Yesterday Federal Judge Reggie Walton questioned the credibility and truthfulness of Attorney General Bill Barr. [SEE HERE] Today AG Barr responded:

Federal Judge Reggie Walton delivered a ruling today (pdf version here) creating a firestorm narrative fight around the Mueller report. However, before reviewing the substance of the ruling it’s important to remember where Walton comes from.
For more than a decade DC Judge Walton has been skeptical of official government statements and the officials who deliver them. Going back to the early years of the Obama administration, and continuing through the IRS case(s) in Obama’s second term, Judge Walton’s suspicions have been consistent. Walton consistently wants to see the raw data, and doesn’t trust government presentations or interpretations of the underlying data.

It is against this outlook from the bench where Judge Walton tells the DOJ he wants to see the unredacted Mueller report so he can evaluate whether a FOIA lawsuit has any merit.

++++

- To be done -
1. From the passage on Judge Walton and the Mueller report, extract the wording starting at "Yesterday Federal Judge" and ending at "Walton comes from.".
2. According to the passage on Judge Walton and the Mueller report, what does Walton want to see so he can evaluate whether a FOIA lawsuit has any merit?
3. Write what comes next in the passage on Judge Walton and the Mueller report, picking up after its final sentence.

- Given information -
++++

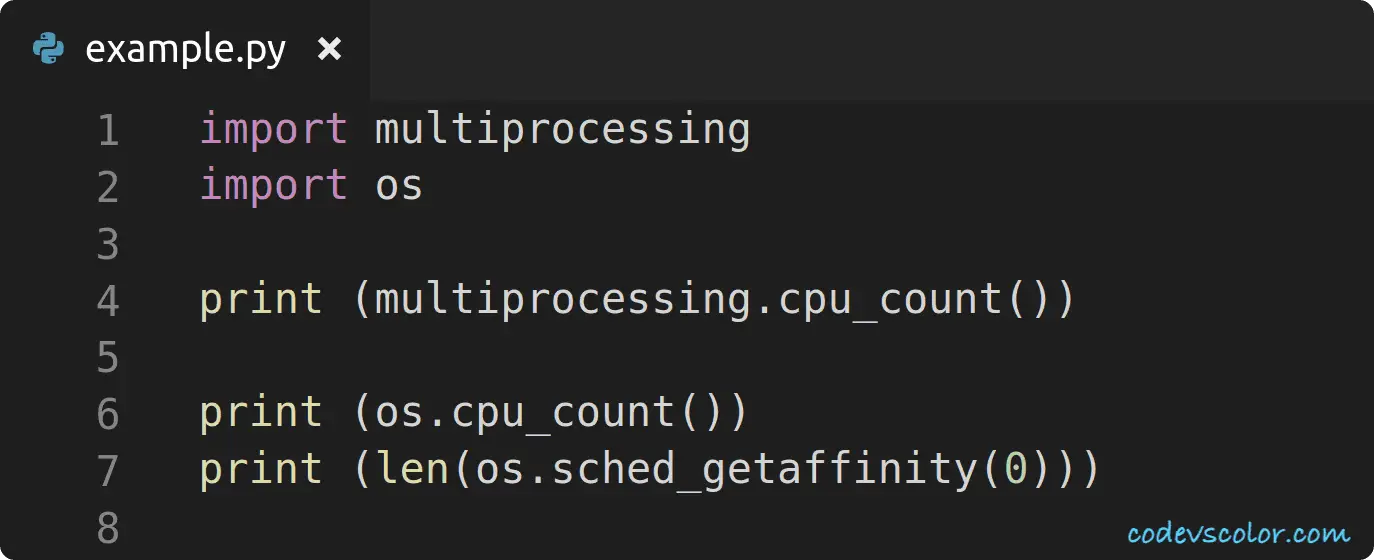This screenshot has height=560, width=1374.
Task: Click line number 6 in the gutter
Action: (108, 414)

++++

- The replies -
1.
Yesterday Federal Judge Reggie Walton questioned the credibility and truthfulness of Attorney General Bill Barr. [SEE HERE] Today AG Barr responded:

Federal Judge Reggie Walton delivered a ruling today (pdf version here) creating a firestorm narrative fight around the Mueller report. However, before reviewing the substance of the ruling it’s important to remember where Walton comes from.

2. The unredacted Mueller report.

3.
In the FOIA lawsuit Buzzfeed wants the unredacted Mueller report. The DOJ has refused to release the unredacted report because, despite Bill Barr’s instructions to the corrupt Mueller group, team Mueller included grand jury information in their final version.
This is the heart of the issue. The DOJ is saying all redactions were made based on DOJ policy and laws; Buzzfeed is challenging that assertion and saying they suspect the DOJ removed material from the Mueller report simply to advance a political narrative.
Judge Walton is saying he wants to see the unredacted report so he can make up his own mind on whether legally FOIA-able material exists. However, Walton is also going one big step further and actually questioning the credibility of AG Bill Barr. That’s the part where the resistance media is having a field day.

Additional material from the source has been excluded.